WORK INSTRUCTION> Make an exact copy of the records, and keep the pictures out of it.

▼

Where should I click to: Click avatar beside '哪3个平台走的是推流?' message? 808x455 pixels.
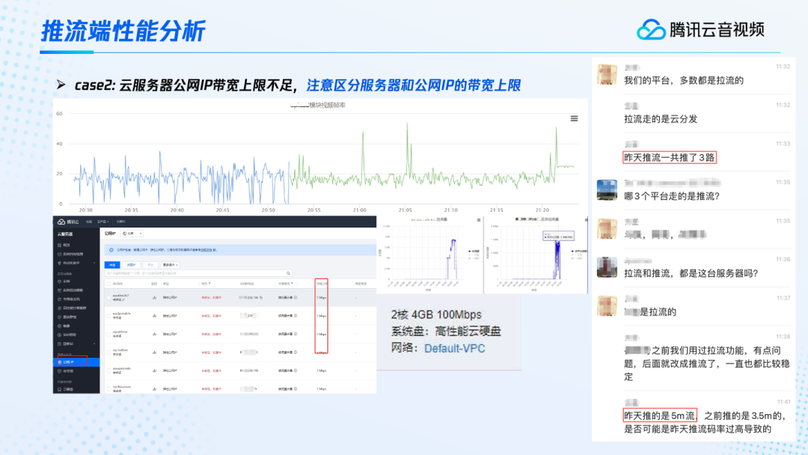(607, 189)
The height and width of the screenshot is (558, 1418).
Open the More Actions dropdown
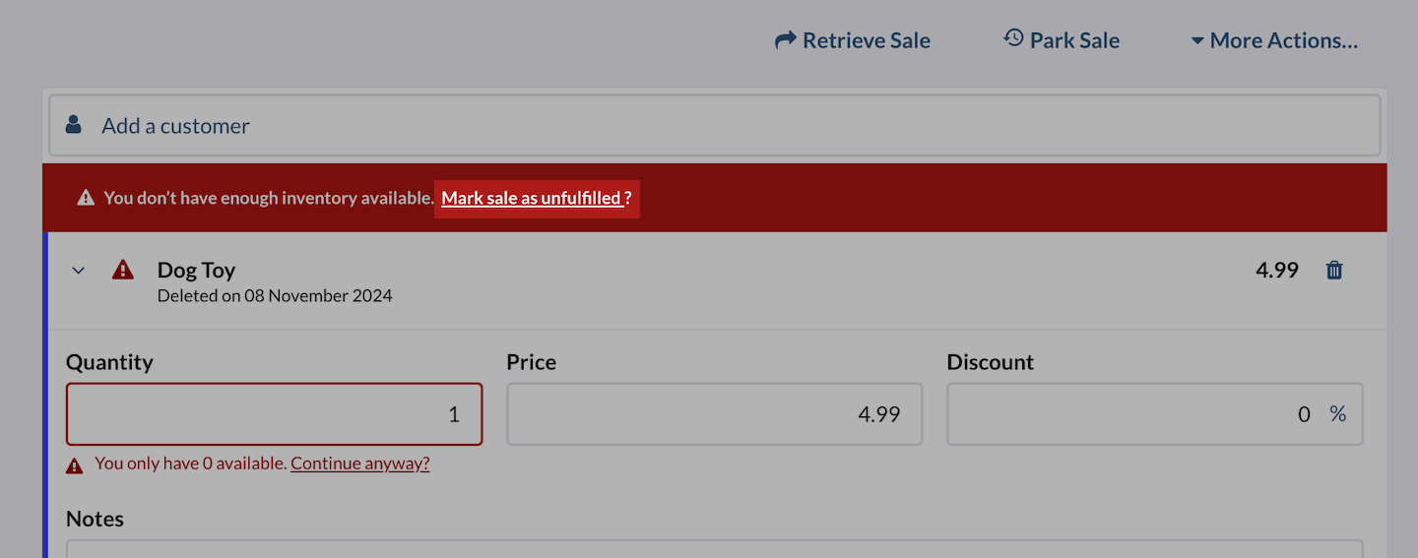(1274, 40)
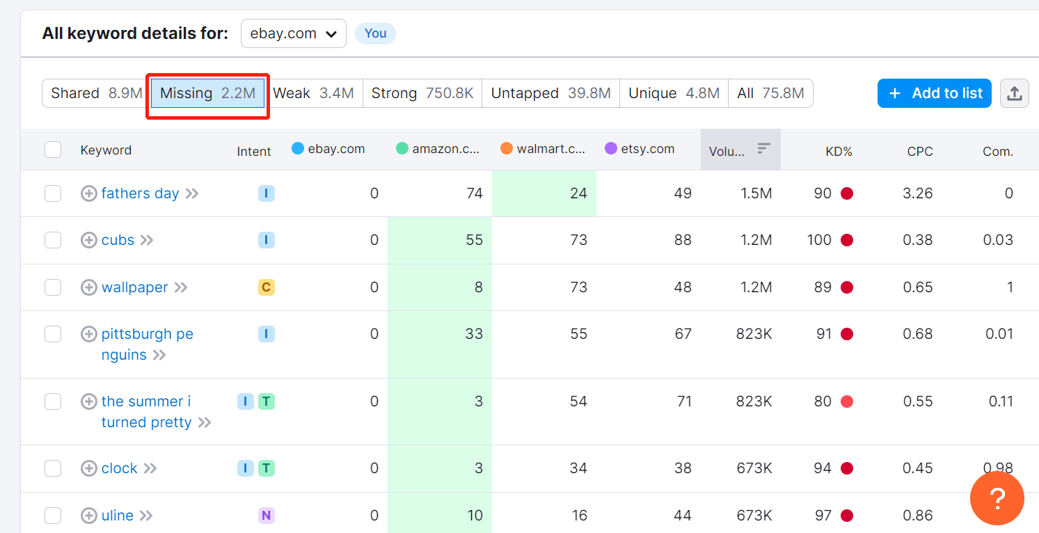Click the plus icon beside fathers day

89,193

▲

RESPONSE TO THIS TASK>
Where should I click to: Click avatar beside '哪3个平台走的是推流?' message? 808x455 pixels.
(607, 189)
The height and width of the screenshot is (558, 1418).
Open the More Actions dropdown
(1274, 40)
Click the plus icon beside fathers day

89,193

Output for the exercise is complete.